PROVIDED DATA section start

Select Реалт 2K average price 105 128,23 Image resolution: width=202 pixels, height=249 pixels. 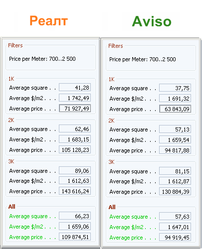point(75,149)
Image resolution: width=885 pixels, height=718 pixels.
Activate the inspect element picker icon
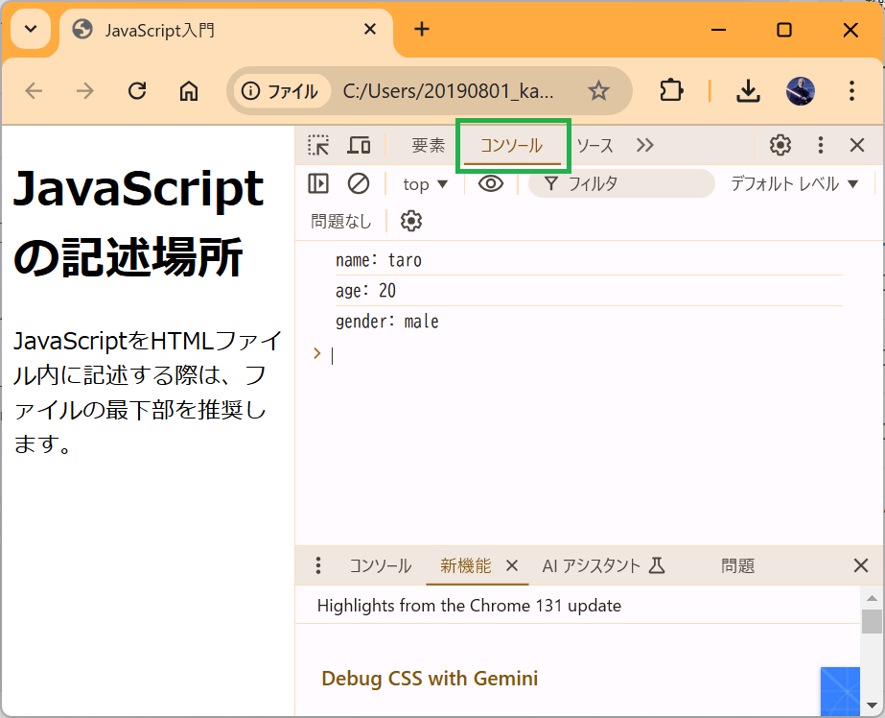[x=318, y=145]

PROVIDED DATA section end
PROVIDED DATA section start

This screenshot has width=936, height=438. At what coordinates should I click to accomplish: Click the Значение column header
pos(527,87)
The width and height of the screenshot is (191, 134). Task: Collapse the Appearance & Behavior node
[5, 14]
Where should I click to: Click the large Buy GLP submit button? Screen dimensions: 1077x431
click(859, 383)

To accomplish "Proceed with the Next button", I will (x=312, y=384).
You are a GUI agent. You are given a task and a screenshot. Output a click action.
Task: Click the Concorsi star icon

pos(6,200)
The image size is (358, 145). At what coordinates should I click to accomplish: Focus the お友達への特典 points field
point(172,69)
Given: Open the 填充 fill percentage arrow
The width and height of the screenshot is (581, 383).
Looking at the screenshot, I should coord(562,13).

PROVIDED DATA section end
PROVIDED DATA section start

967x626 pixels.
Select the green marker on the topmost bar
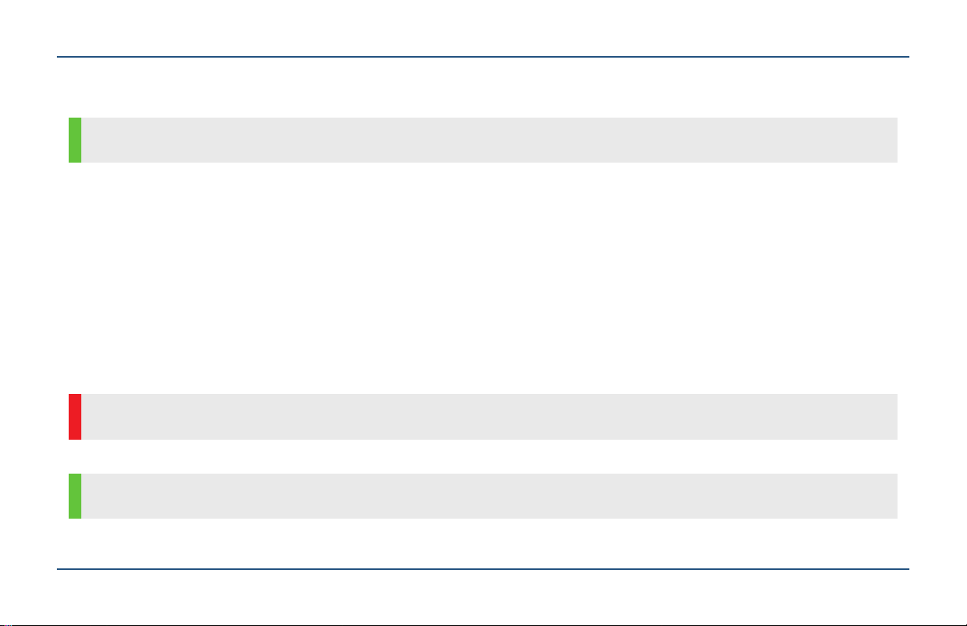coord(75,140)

PROVIDED DATA section end

_TO DO_: Everything above from the line with "Where should I" to the line with "You are a GUI", both included, must be repeated exactly, and nothing outside that range.

_PROBLEM SOLUTION_:
Where should I click to: Click the large Buy GLP submit button? Screen dimensions: 1077x431
click(859, 383)

To accomplish "Proceed with the Next button", I will (x=312, y=384).
You are a GUI agent. You are given a task and a screenshot. Output a click action.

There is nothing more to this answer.